[Dataset entries]
● ● ●
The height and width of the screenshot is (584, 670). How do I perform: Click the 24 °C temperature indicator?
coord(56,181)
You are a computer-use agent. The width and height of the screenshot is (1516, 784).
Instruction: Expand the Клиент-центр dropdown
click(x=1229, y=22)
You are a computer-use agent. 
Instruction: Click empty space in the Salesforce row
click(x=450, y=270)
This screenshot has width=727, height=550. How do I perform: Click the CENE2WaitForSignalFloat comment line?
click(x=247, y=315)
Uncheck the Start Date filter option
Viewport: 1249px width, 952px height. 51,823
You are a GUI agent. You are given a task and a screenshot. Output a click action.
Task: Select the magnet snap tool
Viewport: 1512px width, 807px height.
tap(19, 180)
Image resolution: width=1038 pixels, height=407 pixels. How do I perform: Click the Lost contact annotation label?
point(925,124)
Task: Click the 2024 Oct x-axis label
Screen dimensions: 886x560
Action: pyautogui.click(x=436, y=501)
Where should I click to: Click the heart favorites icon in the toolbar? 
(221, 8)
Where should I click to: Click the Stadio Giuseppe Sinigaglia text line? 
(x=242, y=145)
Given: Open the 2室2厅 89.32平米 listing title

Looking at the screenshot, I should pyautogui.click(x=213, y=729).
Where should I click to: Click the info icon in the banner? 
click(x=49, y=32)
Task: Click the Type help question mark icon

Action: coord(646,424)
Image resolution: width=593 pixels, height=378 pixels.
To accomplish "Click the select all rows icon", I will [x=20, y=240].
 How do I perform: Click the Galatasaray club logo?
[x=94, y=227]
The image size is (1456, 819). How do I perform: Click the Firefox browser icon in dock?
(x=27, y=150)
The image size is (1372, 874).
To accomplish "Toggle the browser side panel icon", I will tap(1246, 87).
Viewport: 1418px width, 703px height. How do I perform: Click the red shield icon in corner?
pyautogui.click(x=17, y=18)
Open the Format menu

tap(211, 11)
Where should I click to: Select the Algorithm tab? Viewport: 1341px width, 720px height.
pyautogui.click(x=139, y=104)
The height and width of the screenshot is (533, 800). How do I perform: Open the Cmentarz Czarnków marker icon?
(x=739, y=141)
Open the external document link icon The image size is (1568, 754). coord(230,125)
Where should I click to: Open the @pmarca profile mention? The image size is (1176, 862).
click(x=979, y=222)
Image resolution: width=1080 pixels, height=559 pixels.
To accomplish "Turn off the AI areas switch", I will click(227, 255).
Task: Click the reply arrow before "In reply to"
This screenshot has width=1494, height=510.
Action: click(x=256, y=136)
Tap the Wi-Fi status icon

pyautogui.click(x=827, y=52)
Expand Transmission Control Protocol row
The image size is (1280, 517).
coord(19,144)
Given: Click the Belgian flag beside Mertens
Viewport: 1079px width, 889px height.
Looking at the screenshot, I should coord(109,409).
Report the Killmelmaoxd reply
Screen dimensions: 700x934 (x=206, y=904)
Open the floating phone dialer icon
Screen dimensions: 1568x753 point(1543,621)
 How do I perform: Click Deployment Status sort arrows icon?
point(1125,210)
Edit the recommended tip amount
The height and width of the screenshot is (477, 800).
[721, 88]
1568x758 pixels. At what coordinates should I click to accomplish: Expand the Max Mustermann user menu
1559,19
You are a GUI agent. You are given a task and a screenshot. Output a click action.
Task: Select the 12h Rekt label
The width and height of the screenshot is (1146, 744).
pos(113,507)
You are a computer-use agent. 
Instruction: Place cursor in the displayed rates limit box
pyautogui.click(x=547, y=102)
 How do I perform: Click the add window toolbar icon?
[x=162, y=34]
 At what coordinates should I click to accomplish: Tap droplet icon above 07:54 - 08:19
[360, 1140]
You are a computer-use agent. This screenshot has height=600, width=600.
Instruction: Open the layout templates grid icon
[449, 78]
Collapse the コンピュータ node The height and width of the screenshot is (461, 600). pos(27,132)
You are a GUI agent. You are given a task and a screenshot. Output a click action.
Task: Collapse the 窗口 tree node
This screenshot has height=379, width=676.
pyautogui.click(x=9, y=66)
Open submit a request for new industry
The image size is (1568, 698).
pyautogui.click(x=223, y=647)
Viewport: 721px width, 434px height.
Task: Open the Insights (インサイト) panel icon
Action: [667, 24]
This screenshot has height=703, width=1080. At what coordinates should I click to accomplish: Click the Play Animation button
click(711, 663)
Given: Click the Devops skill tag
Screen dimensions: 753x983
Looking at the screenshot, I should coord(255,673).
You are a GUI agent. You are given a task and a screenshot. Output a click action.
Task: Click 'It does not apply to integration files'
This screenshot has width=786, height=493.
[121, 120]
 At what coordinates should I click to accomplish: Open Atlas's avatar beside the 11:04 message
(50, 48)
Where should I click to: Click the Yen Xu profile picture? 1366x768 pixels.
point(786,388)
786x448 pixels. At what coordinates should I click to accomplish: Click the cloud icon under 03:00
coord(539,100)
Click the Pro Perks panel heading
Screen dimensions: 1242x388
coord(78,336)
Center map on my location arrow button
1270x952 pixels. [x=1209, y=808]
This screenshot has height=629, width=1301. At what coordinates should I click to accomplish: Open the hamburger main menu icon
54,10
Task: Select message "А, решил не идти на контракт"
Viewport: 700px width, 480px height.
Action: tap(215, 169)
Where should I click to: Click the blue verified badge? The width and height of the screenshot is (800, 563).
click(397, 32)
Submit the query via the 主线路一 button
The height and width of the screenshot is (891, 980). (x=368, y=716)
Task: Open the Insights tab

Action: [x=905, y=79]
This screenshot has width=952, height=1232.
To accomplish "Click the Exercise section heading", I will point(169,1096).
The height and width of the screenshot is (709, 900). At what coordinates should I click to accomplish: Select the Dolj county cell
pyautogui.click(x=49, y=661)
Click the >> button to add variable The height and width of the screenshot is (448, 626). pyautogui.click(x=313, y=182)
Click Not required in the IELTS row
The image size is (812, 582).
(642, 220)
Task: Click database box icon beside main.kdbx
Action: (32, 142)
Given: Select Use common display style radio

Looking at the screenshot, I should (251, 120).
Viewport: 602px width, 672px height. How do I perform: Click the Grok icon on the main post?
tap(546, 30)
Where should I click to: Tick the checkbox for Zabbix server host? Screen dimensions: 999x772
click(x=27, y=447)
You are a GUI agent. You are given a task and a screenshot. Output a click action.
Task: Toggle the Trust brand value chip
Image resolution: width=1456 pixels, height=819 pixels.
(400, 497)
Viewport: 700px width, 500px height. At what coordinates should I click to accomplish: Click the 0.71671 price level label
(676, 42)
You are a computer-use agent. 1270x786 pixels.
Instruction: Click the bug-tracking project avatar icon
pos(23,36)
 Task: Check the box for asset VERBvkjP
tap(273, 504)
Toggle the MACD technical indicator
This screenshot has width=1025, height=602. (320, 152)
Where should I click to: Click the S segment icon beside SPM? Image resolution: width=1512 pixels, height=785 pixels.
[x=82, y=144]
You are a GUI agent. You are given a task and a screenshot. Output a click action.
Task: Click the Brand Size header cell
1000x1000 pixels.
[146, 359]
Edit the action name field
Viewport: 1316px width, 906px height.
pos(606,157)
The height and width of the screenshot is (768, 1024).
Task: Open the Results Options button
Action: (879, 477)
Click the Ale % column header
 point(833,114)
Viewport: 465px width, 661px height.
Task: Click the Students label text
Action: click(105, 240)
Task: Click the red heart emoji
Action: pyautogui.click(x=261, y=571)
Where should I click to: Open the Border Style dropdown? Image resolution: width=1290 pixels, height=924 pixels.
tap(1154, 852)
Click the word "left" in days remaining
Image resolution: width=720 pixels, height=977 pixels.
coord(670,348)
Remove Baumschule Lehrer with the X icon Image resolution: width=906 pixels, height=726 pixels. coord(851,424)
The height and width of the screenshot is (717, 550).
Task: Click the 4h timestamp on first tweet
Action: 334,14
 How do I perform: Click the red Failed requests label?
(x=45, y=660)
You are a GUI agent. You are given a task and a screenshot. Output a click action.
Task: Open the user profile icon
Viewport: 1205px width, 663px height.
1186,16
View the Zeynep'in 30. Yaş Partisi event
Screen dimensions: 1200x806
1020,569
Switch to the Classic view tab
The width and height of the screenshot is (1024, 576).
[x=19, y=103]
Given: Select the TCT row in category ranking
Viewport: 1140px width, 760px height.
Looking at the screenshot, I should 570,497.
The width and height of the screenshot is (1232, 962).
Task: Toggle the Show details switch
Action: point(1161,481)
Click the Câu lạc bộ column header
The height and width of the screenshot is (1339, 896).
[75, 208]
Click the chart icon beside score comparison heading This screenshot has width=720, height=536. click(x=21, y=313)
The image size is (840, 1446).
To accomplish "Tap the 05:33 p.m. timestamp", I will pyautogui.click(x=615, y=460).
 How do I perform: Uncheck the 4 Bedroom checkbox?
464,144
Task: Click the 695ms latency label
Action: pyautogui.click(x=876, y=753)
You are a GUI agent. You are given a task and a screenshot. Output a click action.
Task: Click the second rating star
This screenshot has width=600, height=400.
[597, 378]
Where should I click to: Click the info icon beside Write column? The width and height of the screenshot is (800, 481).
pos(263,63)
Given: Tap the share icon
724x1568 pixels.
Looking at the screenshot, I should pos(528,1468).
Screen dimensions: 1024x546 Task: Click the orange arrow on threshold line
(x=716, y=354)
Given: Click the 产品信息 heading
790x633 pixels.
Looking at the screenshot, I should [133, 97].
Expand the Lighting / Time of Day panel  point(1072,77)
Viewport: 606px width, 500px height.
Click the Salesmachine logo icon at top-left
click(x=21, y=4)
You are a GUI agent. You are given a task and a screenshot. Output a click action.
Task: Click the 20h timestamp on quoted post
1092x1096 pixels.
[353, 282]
● ● ●
• Task directions:
An exact copy of every line from the one containing "Click the Salesmachine logo icon at top-left" through the last line of the entries is required; please add nothing.

• Result for this task:
Click the Salesmachine logo icon at top-left
click(x=21, y=4)
You are a GUI agent. You are given a task and a screenshot. Output a click action.
Task: Click the 20h timestamp on quoted post
1092x1096 pixels.
[353, 282]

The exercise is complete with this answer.